- Given passage -

_____

Train SQL Agent with Agent-lightning and VERL

This walkthrough builds upon the Agent-lightning SQL Agent example and explains how the system components integrate: a LangGraph-based SQL agent wrapped as a [LitAgent][agentlightning.LitAgent], the [VERL][agentlightning.algorithm.verl.VERL] reinforcement learning (RL) algorithm, and the [Trainer][agentlightning.Trainer], which coordinates both training and debugging.

The command-line interface in [examples/spider/train_sql_agent.py]({{ src("examples/spider/train_sql_agent.py") }}) provides a complete runnable example. However, this document focuses on understanding the underlying architecture so you can effectively adapt the workflow to your own agents.

SQL Agent Architecture

Agent-lightning integrates seamlessly with various orchestration frameworks, including Agent Framework, AutoGen, CrewAI, LangGraph, and the OpenAI Agents SDK. It can also interoperate with custom Python logic.

In this example, LangGraph defines a cyclic workflow that mirrors an analyst’s iterative SQL development process. The following graph (rendered directly from [sql_agent.py]({{ src("examples/spider/sql_agent.py") }})) illustrates how the agent drafts, executes, critiques, and refines queries until a satisfactory result is achieved.

---
config:
  flowchart:
    curve: linear
---
graph LR;
        __start__([<p>__start__</p>]):::first
        write_query(write_query)
        execute_query(execute_query)
        check_query(check_query)
        rewrite_query(rewrite_query)
        __end__([<p>__end__</p>]):::last
        __start__ --> write_query;
        check_query -.-> __end__;
        check_query -.-> rewrite_query;
        execute_query --> check_query;
        rewrite_query --> execute_query;
        write_query --> execute_query;
        classDef default fill:#f2f2f2,line-height:1.2
        classDef first fill-opacity:0
        classDef last fill:#cccccc

!!! note

The workflow proceeds through the following stages:

1. **write_query** – Generates an initial SQL query from the user’s question and the database schema.

_____

- Provided data -
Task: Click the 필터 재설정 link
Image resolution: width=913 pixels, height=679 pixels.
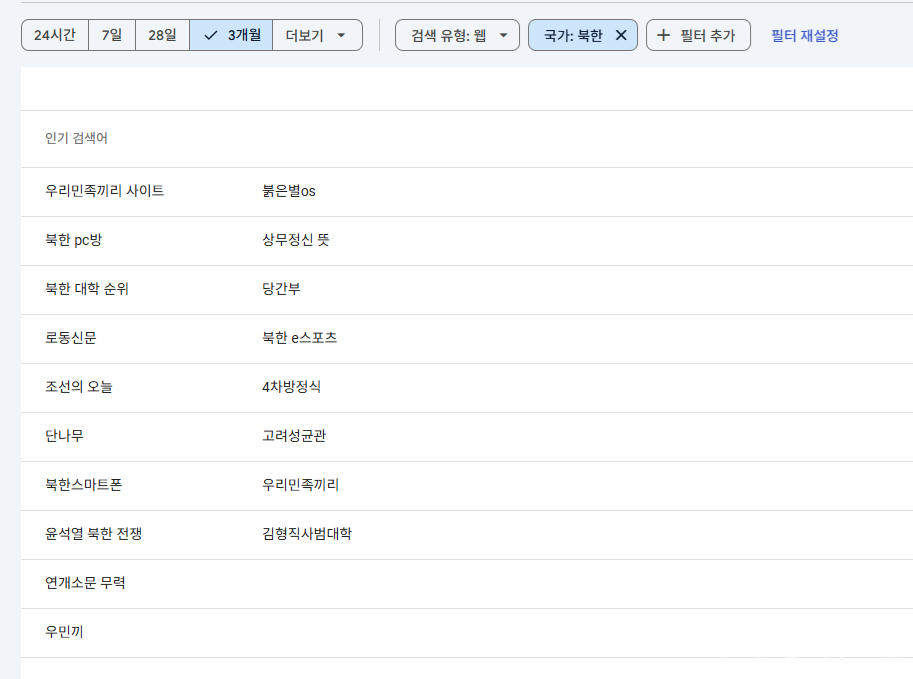Action: [804, 35]
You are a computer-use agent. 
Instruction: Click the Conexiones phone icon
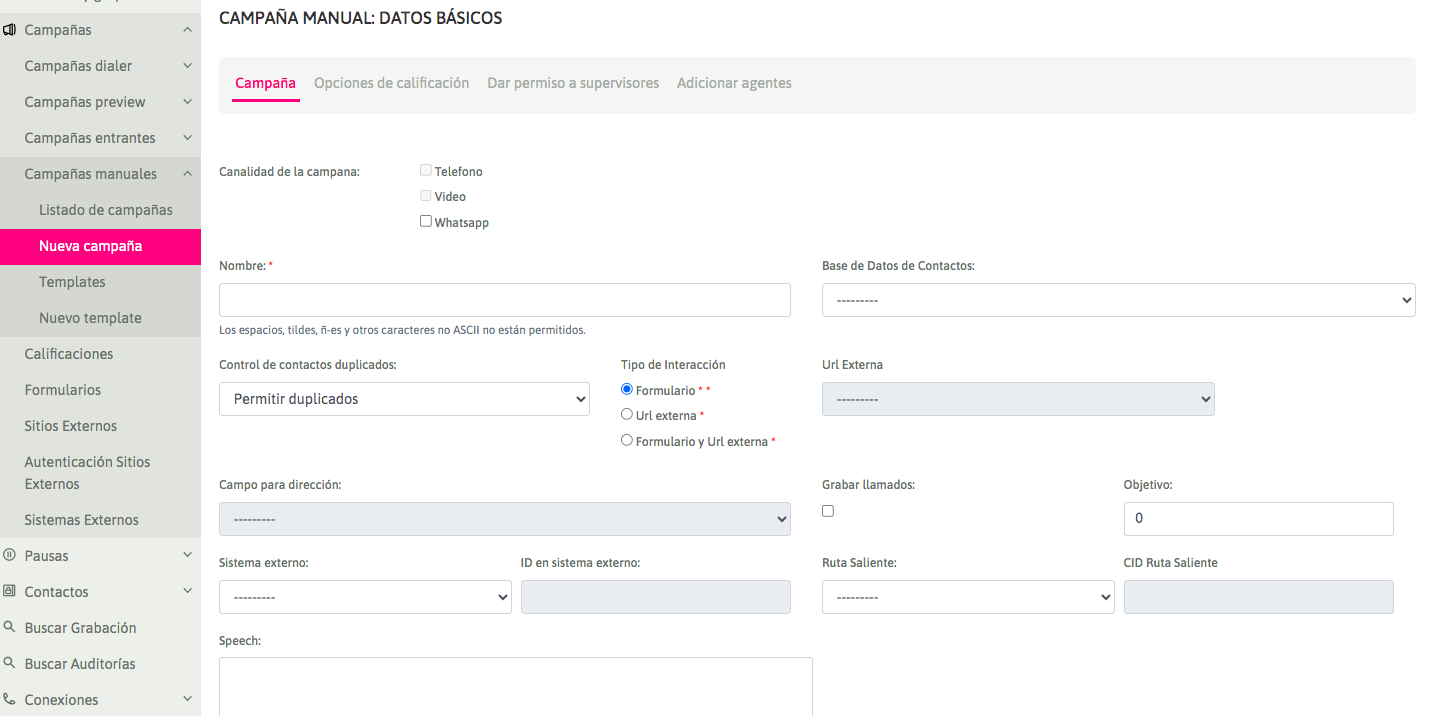(x=9, y=699)
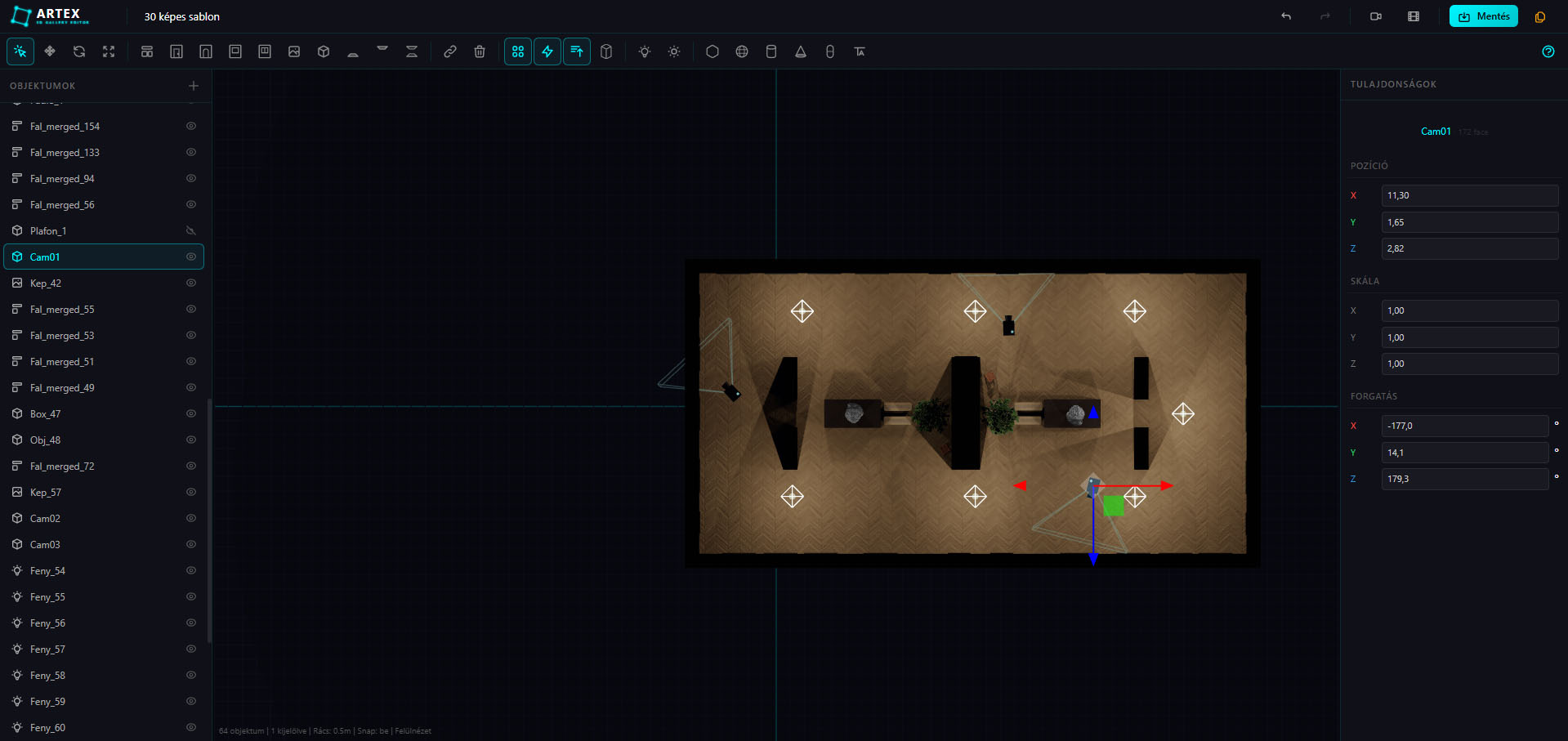This screenshot has width=1568, height=741.
Task: Click the video camera icon
Action: click(1376, 16)
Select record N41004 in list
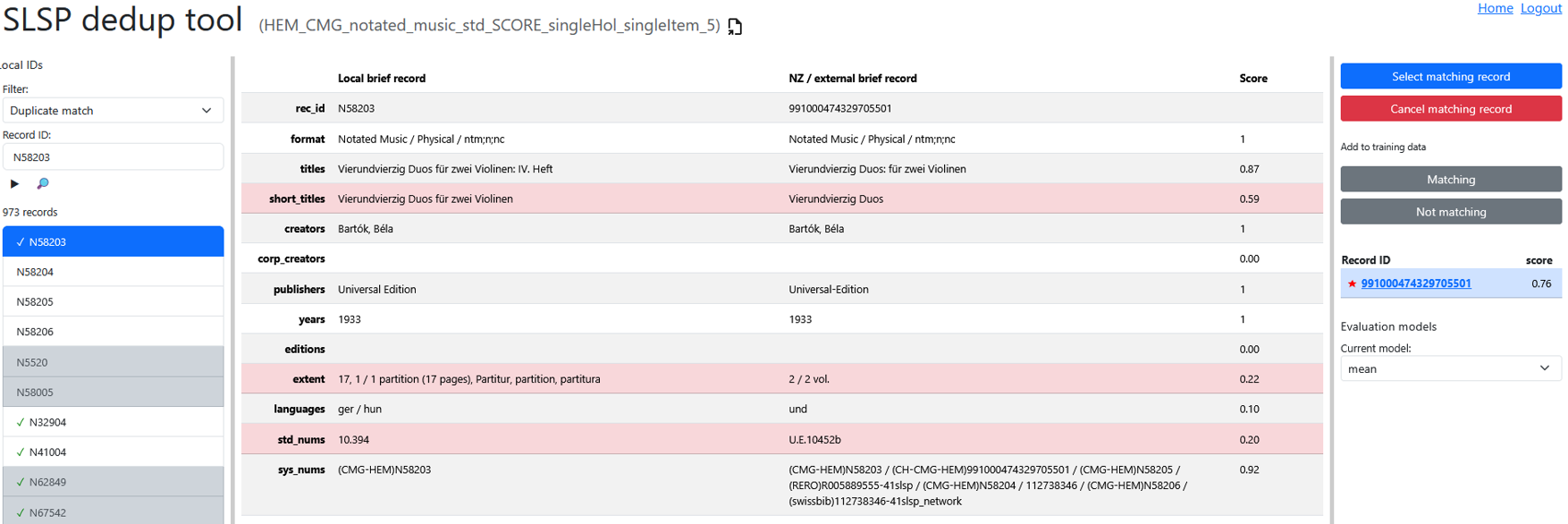This screenshot has height=524, width=1568. click(113, 452)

_____

- Exercise goal -
In the SQL agent walkthrough, what does the write_query stage do?

- Response to the exercise -
It generates an initial SQL query from the user's question and the database schema.